Radamés 'Juni' Figueroa in Artslant

'London Turns Tropical: Radamés 'Juni' Figueroa at Edel Assanti' by Phoebe Stubbs

06 July 2015 With record high temperatures in London at present, the city is suddenly awash with the tropical: denim hot pants, turquoise, fluorescent pink, bright yellow. Even the conservative dresser is using this rare heatwave as an occassion to adorn brightly colored prints. The aesthetic of the tropics seems to seep out of Topshop into virtually every café and bar with an outdoor suntrap. Yet little thought is given to where this trend originates from-the formal, social, communal, and everyday environments that produce this look so evocative of Caribbean vacations-Caribbean homes, interiors, businesses, life.

 

Radamés "Juni" Figueroa's work explores this tropical aesthetic transposed into a formal artistic language. For his exhibition at Edel Assanti, Figueroa has created a wooden sky deck to be clambered on, gathered under, used. Built from three tiers of platforms over a bar area, and surrounded by a bright stipe of yellow paint on the walls, the arrangement takes the viewer up to a platform right under the heat of the gallery's skylight, up to the sun. Hanging above it are tropical ferns in baskets, and dotted around are yellow buckets containing large tropical plants.

 

Figueroa's signature Tropical Readymades, in the form of basketballs and a football repurposed as planters, are here presented as individual sculptural gestures. On the walls of the gallery are another series of readymades comprising white aluminum storm shutters arranged in grids with laundry trapped and dangling from between the blades. Peach boxers hang down next to laundered socks and a velvety thong.
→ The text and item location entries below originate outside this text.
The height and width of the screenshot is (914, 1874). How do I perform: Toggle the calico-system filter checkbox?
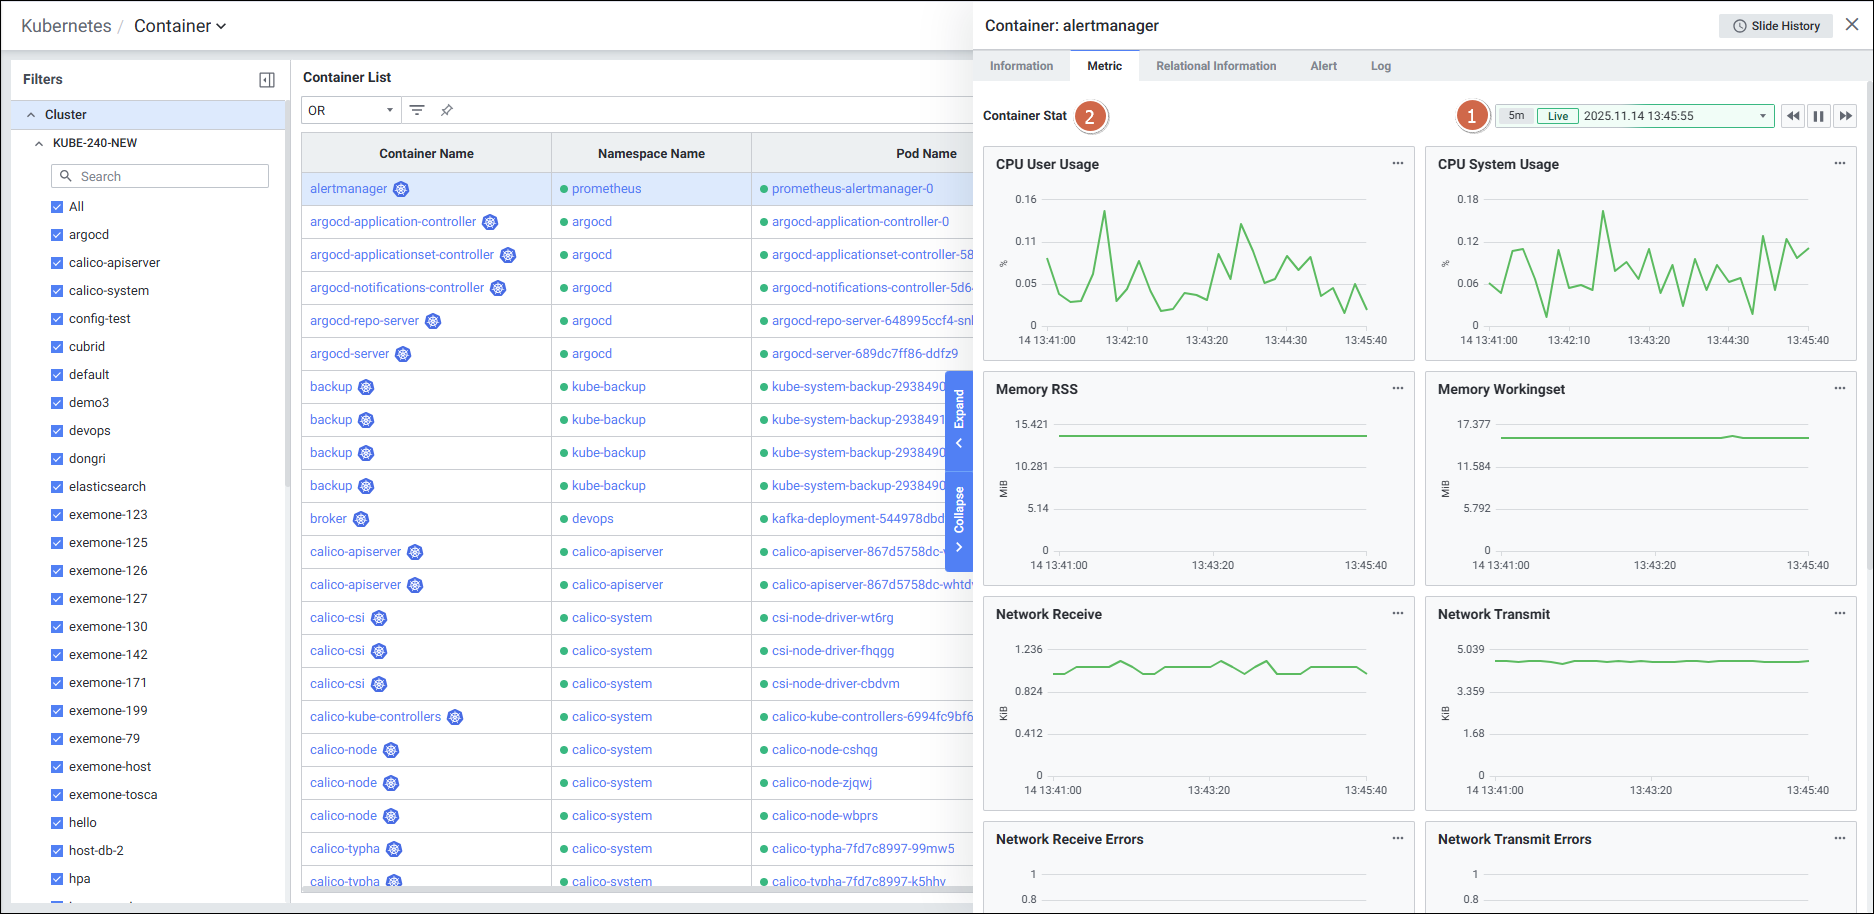click(57, 291)
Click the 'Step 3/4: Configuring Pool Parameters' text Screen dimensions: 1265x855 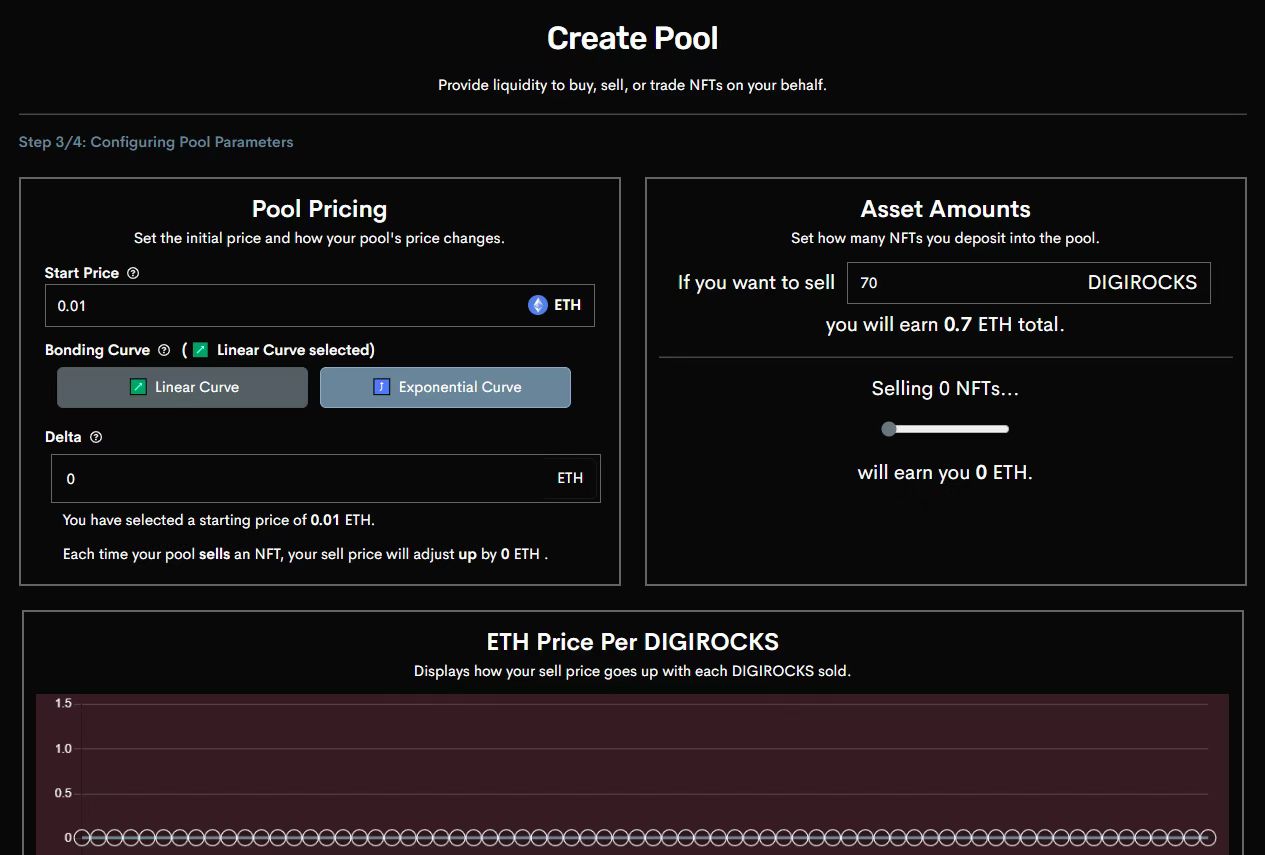(156, 142)
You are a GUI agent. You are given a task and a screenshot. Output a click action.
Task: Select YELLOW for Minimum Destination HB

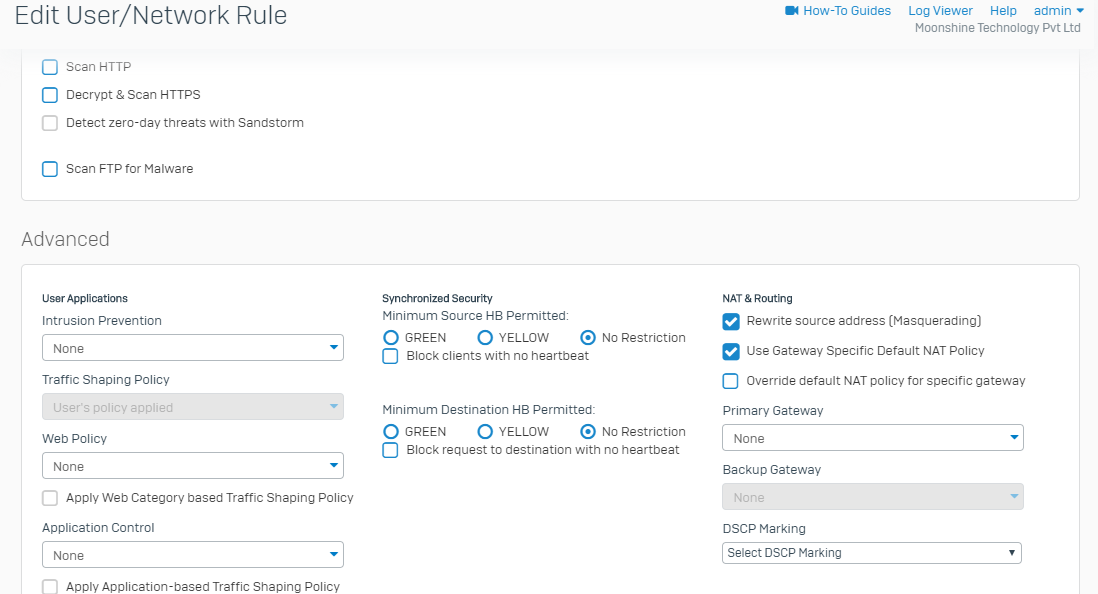(x=485, y=431)
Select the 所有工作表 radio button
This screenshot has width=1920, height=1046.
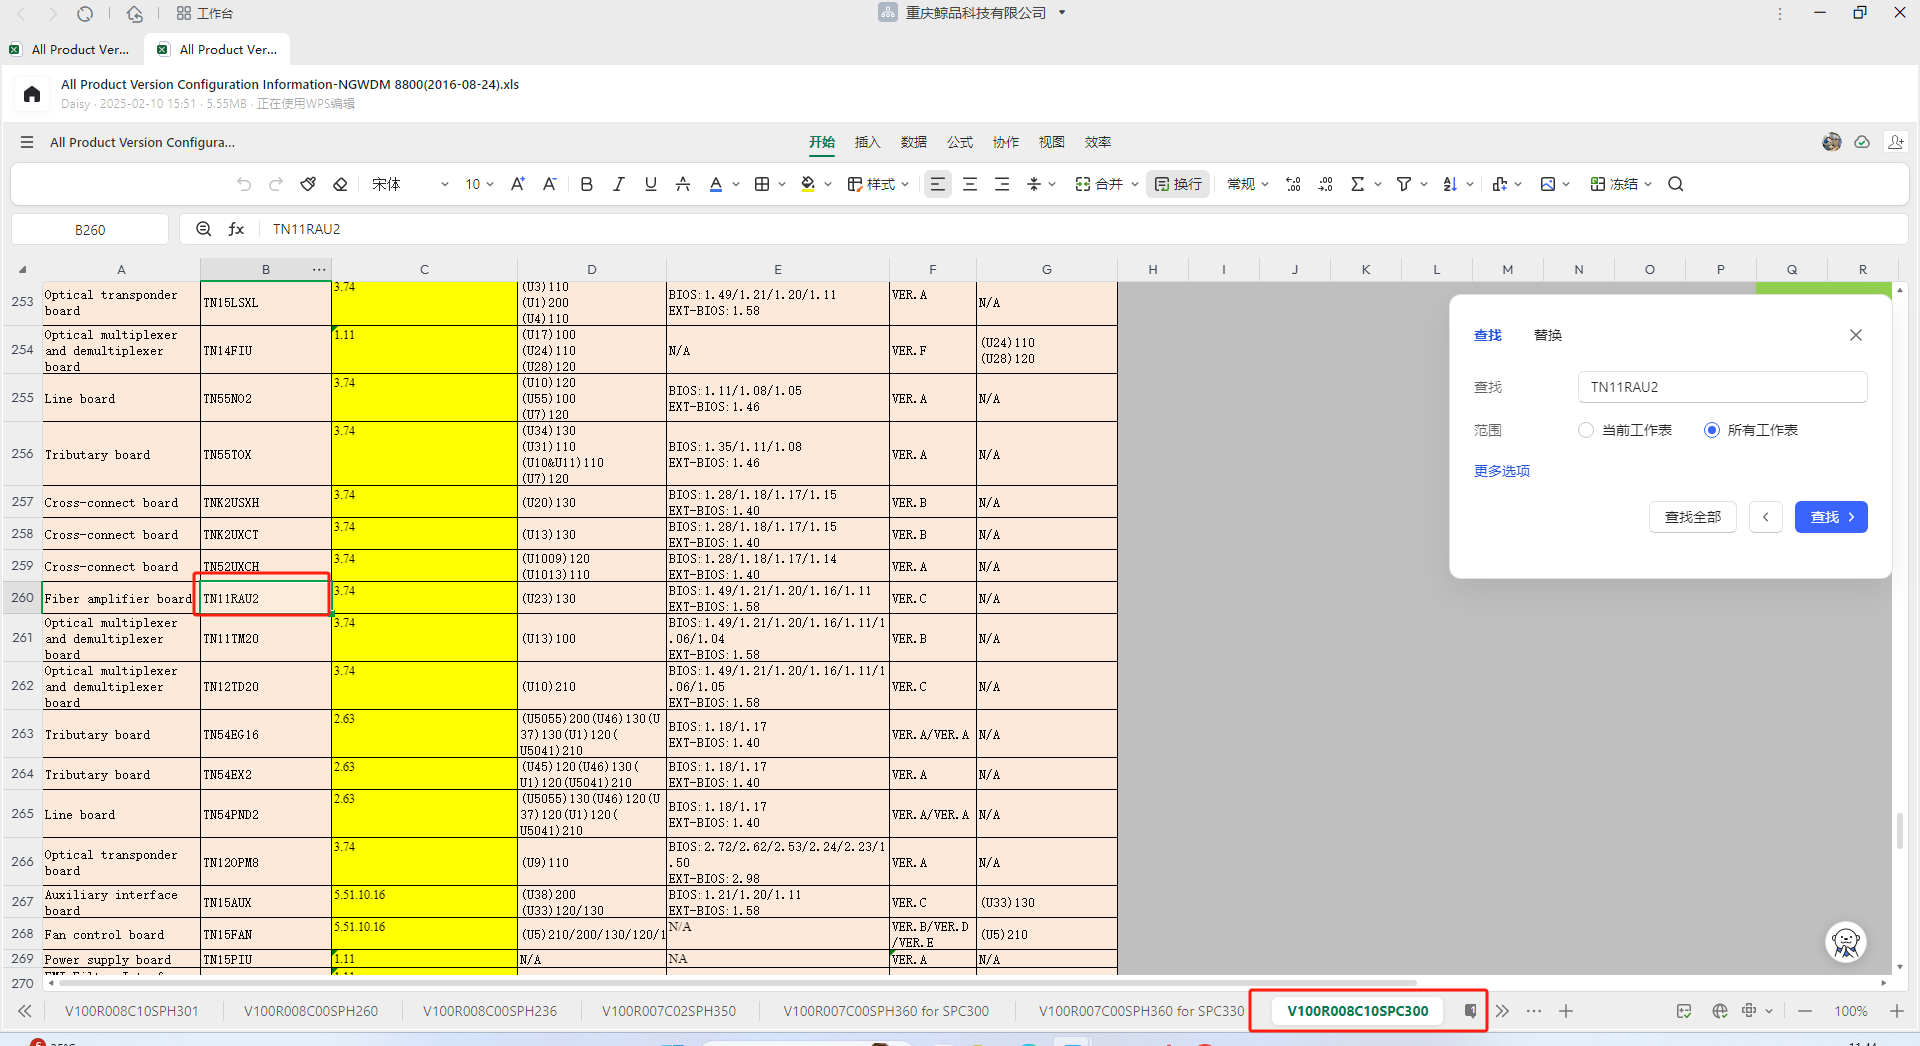click(x=1711, y=430)
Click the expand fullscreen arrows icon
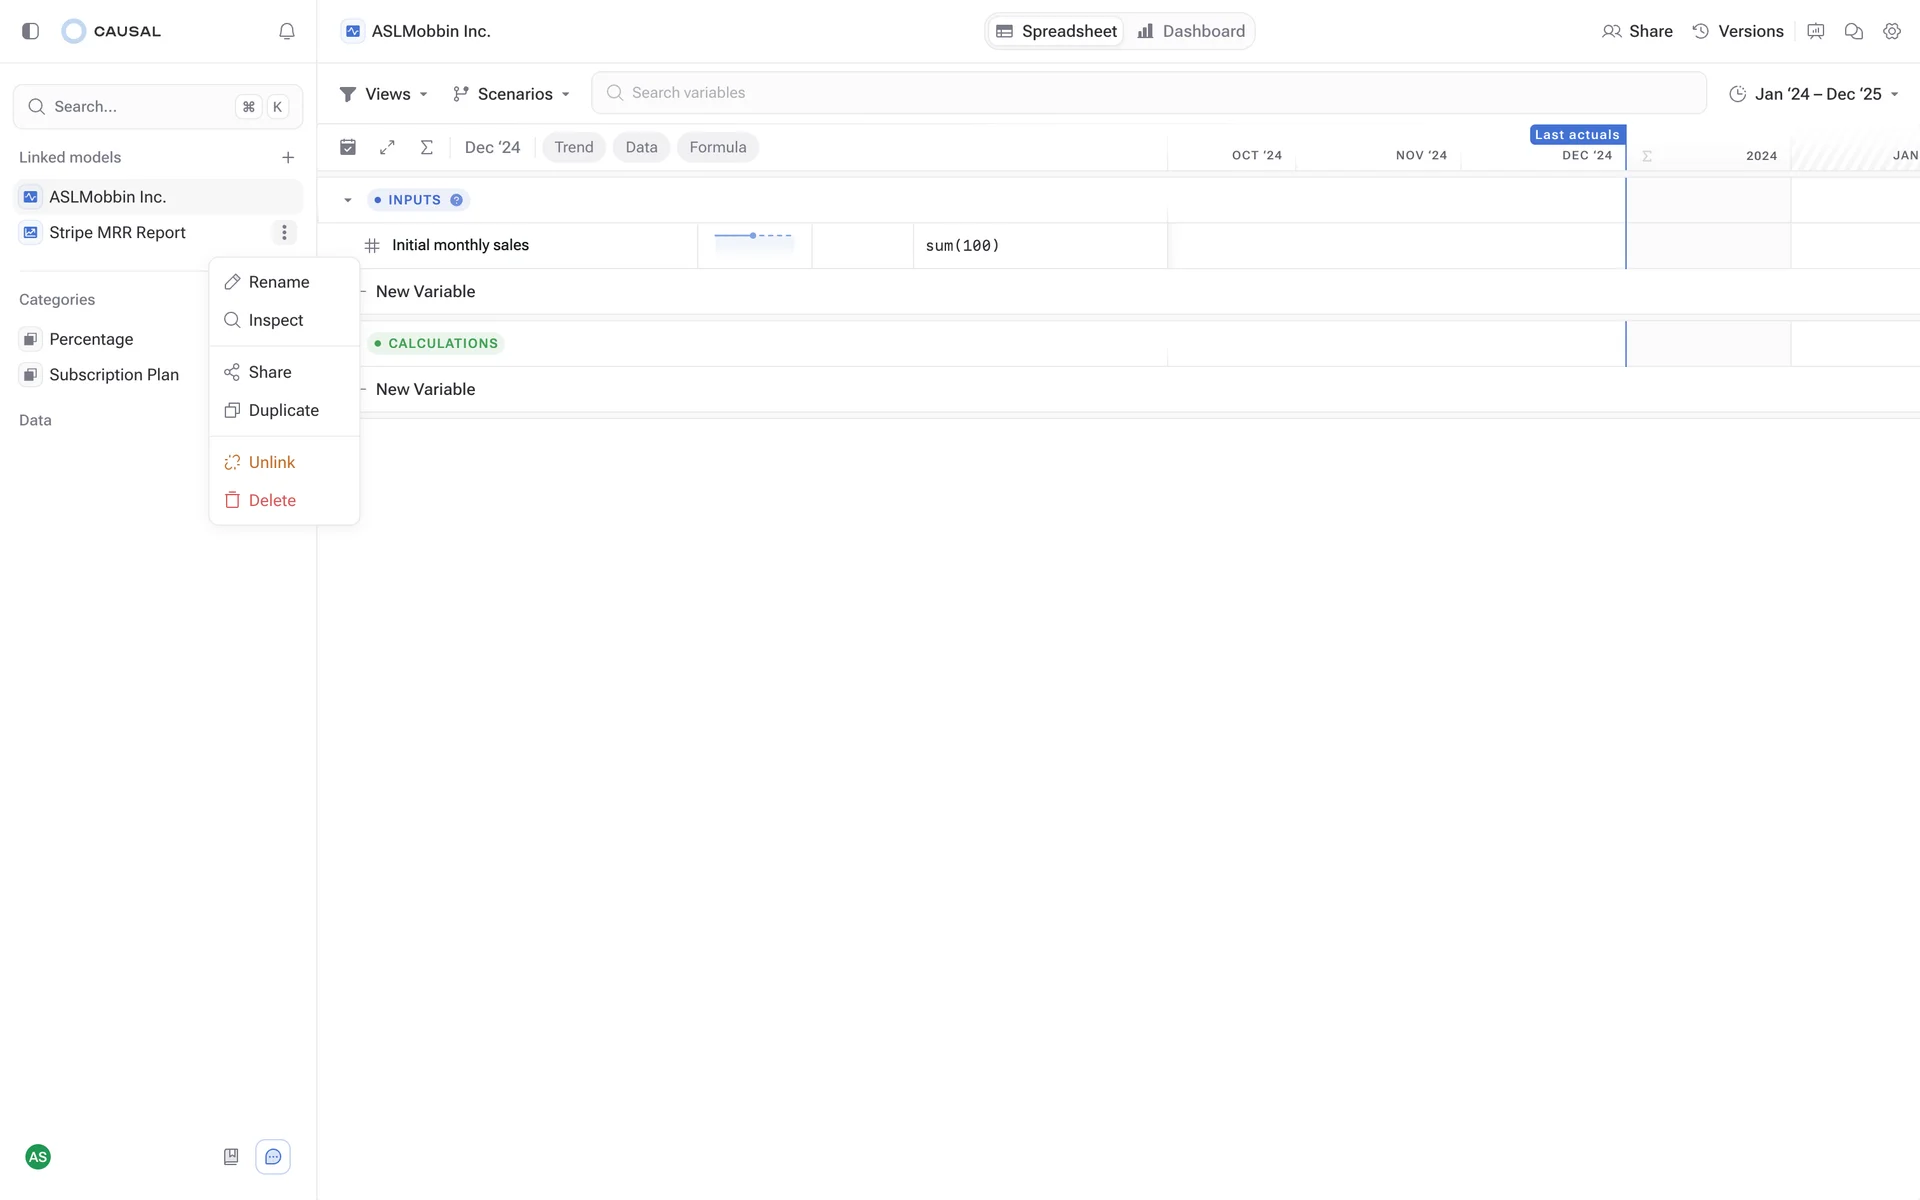Viewport: 1920px width, 1200px height. [387, 147]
A lone painting, I Dream with Snakes, takes its place next to the large wooden structure. A small painted canvas is mounted on a large vinyl background digitally printed with overlaid, cut and pasted tropical ferns.

 

Figueroa's mixture of work in the exhibition is best understood in the context in which it developed. Trained as a painter, but often working in sculpture, in 2013 Figueroa participated in the not-for-profit organization Beta-Local's year-long fellowship in his home country, Puerto Rico. There he developedCasa Club-The Treehouse of Naguabo (2013), an ad-hoc wooden structure situated in a eucalyptus forest, made with the help of friends from salvaged materials for next to no money. It operated as a place for communal activities, like parties and gigs, but also as a place simply to hang out with friends. As his work has evolved through various manifestations of these communal, sculptural ideas-from that iteration in the forest to a biennial and a central London gallery-some of the spirit of collaboration and ad-hoc ingenuity appears at first to have been usurped by the work's more formal elements. This exhibition as a whole feels like a grappling with how to produce and maintain a tropical, Caribbean formal language in art that acknowledges cultural stereotypes, but doesn't become one.

 

Figueroa's readymades are the device the artist uses to achieve this: objects evocative of their roots, like snapshots of the tropics, are stripped back into their key formal gestures. A grid of white shutters is interrupted with dabs of painterly color in underwear form; a bright, round basketball is deflated and punctured with a plant; the simple symmetrical sky deck's material frugality lends its aesthetic an honesty and charm. Tropical aesthetics are a product of both place and culture, but also as an easy reduction tactic, a kind of knowing nod to a stereotype. But these works also reveal Figueroa's artistic language as representing the cultural mix that Puerto Rico is-Latin American meets the U.S.-but it is also steeped in the formalities of twentieth century American art history.

 

Despite the work's formal appearance, artworks meant to be climbed on tend to lead many lives. Casa Club was always a convivial hub, retaining the spirit of its communal build and acting as a treehouse for friends. Here, the sky deck functions in collaboration with the gallery and artist, who let it be used, and in turn, let it lead people in to share the gallery space. London Poetry Systems, for example, are using the space on July 16 for a cross-media AV poetry event. On July 21 Hammer and Tongue will produce a live poetry slam, and the structure will also be used for music from the likes of The Crisis Project and Robin Katz Trio.

 

The wooden structure acts simultaneously as a sky deck, bar, stage, and tiered seating, carrying the show as a whole by continually reinventing and restating its function and drawing people to it. But it's also clear that Figueroa's readymades are beginning to speak to the atmosphere created in the gallery context. His mix of painterly gestures, formal arrangements, and wry humor become a sculptural language of their own, one that reflects their tropical subjects and the cultural experience of their maker.